Irrespective of whether we are fighting, retreating or numbing out, these are all – consciously or unconsciously - acts of self-protection, which take considerable energy to maintain. This is one reason why so many people are complaining of exhaustion. I also wonder if the desire to sleep is also a call from deep within our subconscious to create space to process what’s going on. Certainly research reports that a lack of sleep increases levels of anxiety.

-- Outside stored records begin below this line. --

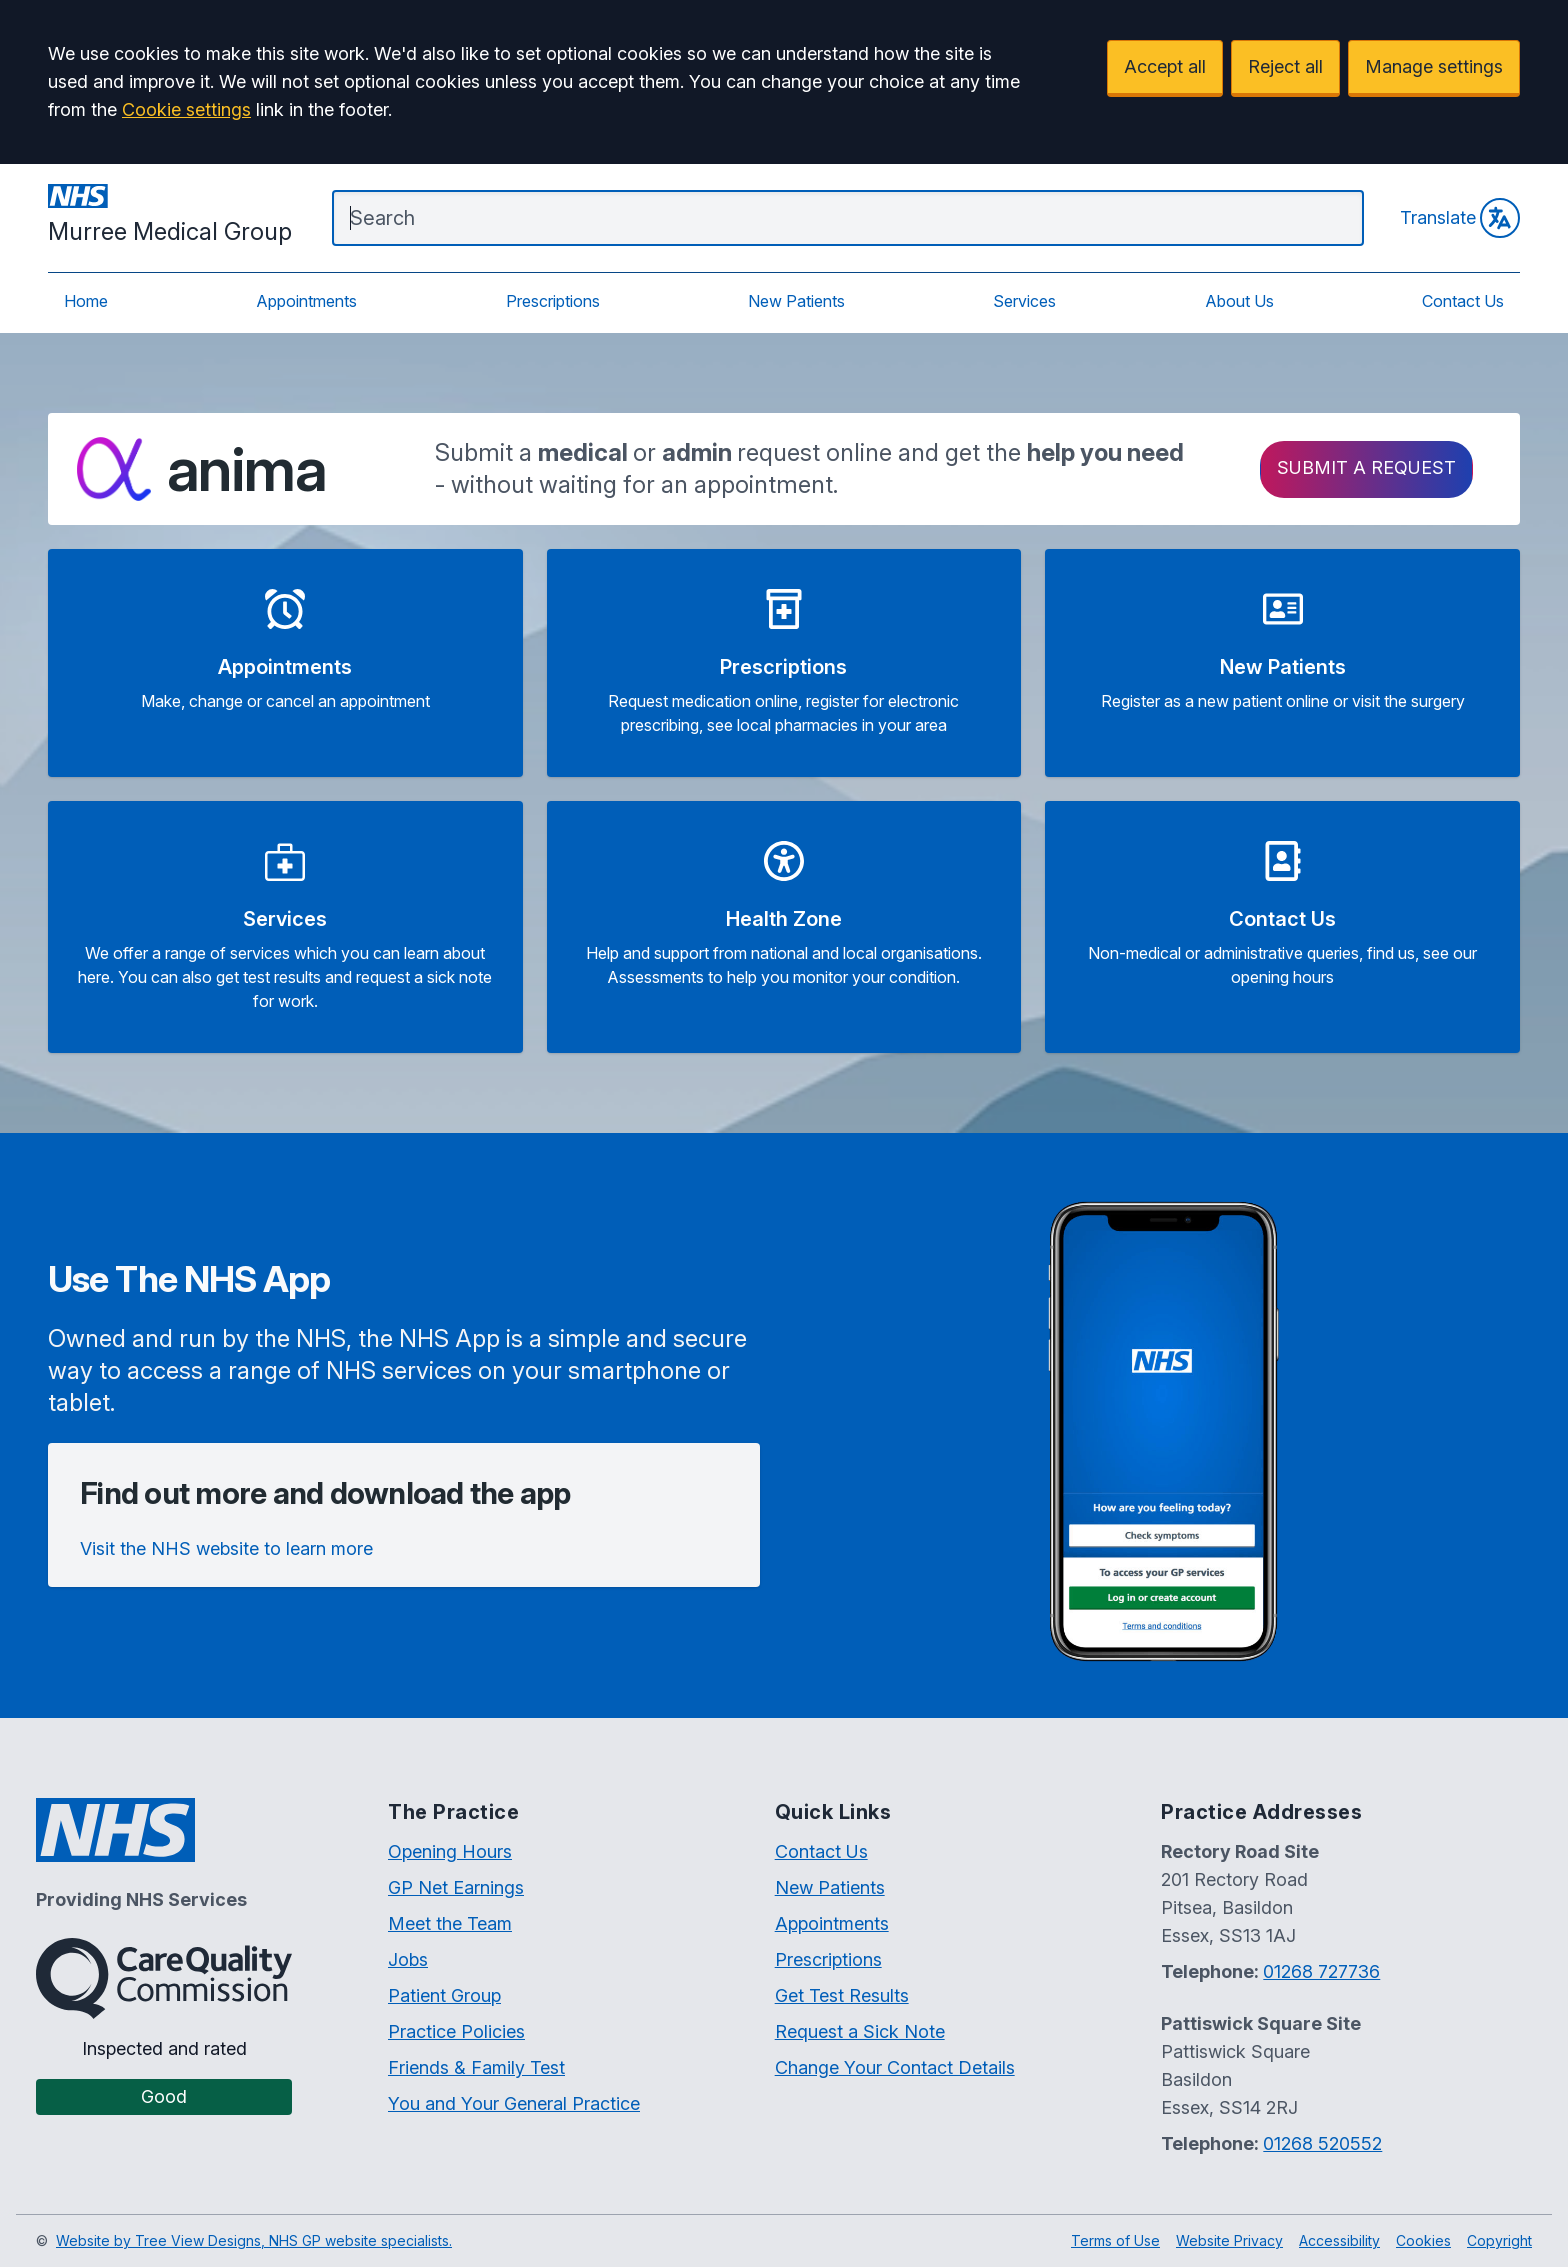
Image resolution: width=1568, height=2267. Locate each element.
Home (86, 301)
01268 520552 (1322, 2143)
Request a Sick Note (860, 2031)
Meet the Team (450, 1923)
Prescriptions (553, 301)
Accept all (1165, 66)
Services (1024, 301)
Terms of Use (1115, 2240)
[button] (285, 663)
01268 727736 (1321, 1971)
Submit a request (1366, 467)
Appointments (306, 301)
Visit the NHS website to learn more (226, 1548)
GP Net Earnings (456, 1887)
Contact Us (1463, 301)
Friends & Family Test (476, 2067)
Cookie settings (186, 109)
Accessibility (1339, 2240)
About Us (1239, 301)
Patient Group (444, 1995)
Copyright (1499, 2240)
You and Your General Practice (514, 2103)
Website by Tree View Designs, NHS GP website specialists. (254, 2240)
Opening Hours (450, 1851)
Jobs (408, 1959)
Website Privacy (1229, 2240)
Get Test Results (842, 1995)
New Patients (796, 301)
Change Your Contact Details (895, 2067)
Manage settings (1434, 66)
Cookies (1423, 2240)
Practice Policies (456, 2031)
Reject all (1285, 66)
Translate (1460, 218)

Fuelling fear and anxiety levels

Fuelling Fear and Anxiety Levels

There is another factor to take into consideration. Clinical trauma recovery includes addressing what may be triggering our traumatic reactions and finding ways to reduce our anxiety levels. However, we are living in a high-tech world which bombards us from every direction with media stories that fuel our fear and anxiety. If we are not careful, these powerful emotions can develop into Post-traumatic Stress Symptoms, which we unwittingly feed into the collective unconscious. Therefore, even though we may be doing well as individuals as we go through these immense global and planetary changes, we are being traumatically impacted on a psychic level by what’s being carried in the collective.

This is why, seemingly out of nowhere, people are experiencing traumatic symptoms such as intrusive nightmares about climate change or avoiding the reality of what’s going on by continually spacing out or experiencing hyperarousal through poor sleeping or panic attacks. These are enormous concerns, with no concrete answers. I don’t like using cliches, but we are indeed living through unprecedented times, and none of us really know how to deal with it.

Honouring a duty of care

Honouring a duty of care

So, how can we take back a modicum of control? I believe a place to start is being aware that we have duty of care for each other. People want and need to be heard, and if we aren’t listened to, it makes us angry and resentful. This leads to bad feelings towards others, especially those in authority. So, it’s about making a space to really hear each other. It’s also about being vigilant. When people become deeply traumatised, they often act out of character. This is when we can perhaps point the person in the direction of a trauma specialist.

There are also ways in which we can become more conscious and wiser around how we react to inevitability of what’s happening to our world. For example:

  • Bravely admit that the world is changing and to stop fighting this reality. As already mentioned, any form of denial is exhausting.
  • Become an observer. I find it helps to imagine sitting on a bench, observing the madness of the world pass by rather than getting caught up in the emotional dramas that are playing out across the globe.
  • Do whatever we can to make a positive difference every day in our own life and in someone else’s life. I passionately believe in human decency and goodness and our ability to make positive changes through small acts of loving kindness.
  • Appreciate that there is much more at play here. None of us know how the complexities of the Universe manifest on Earth, or how we may be part of a greater plan that is unfolding.
  • Believe in life. Our interpretation of life tends to focus on the human experience. But life is abundant right across the planet in so many ways. The human experience may be changing and even drawing to an end, but life in some form will continue as long as the planet remains in existence.
  • Think beyond ourselves. We really are grains of sand on a seashore, just passing through this earthly existence. It’s time to move beyond our ego-driven self-important hubris and allow the awe and wonder of our mortality to guide our way.

I hope this helps you to have a little more understanding as to why you may be feeling exhausted, and how you may be able to cope with it.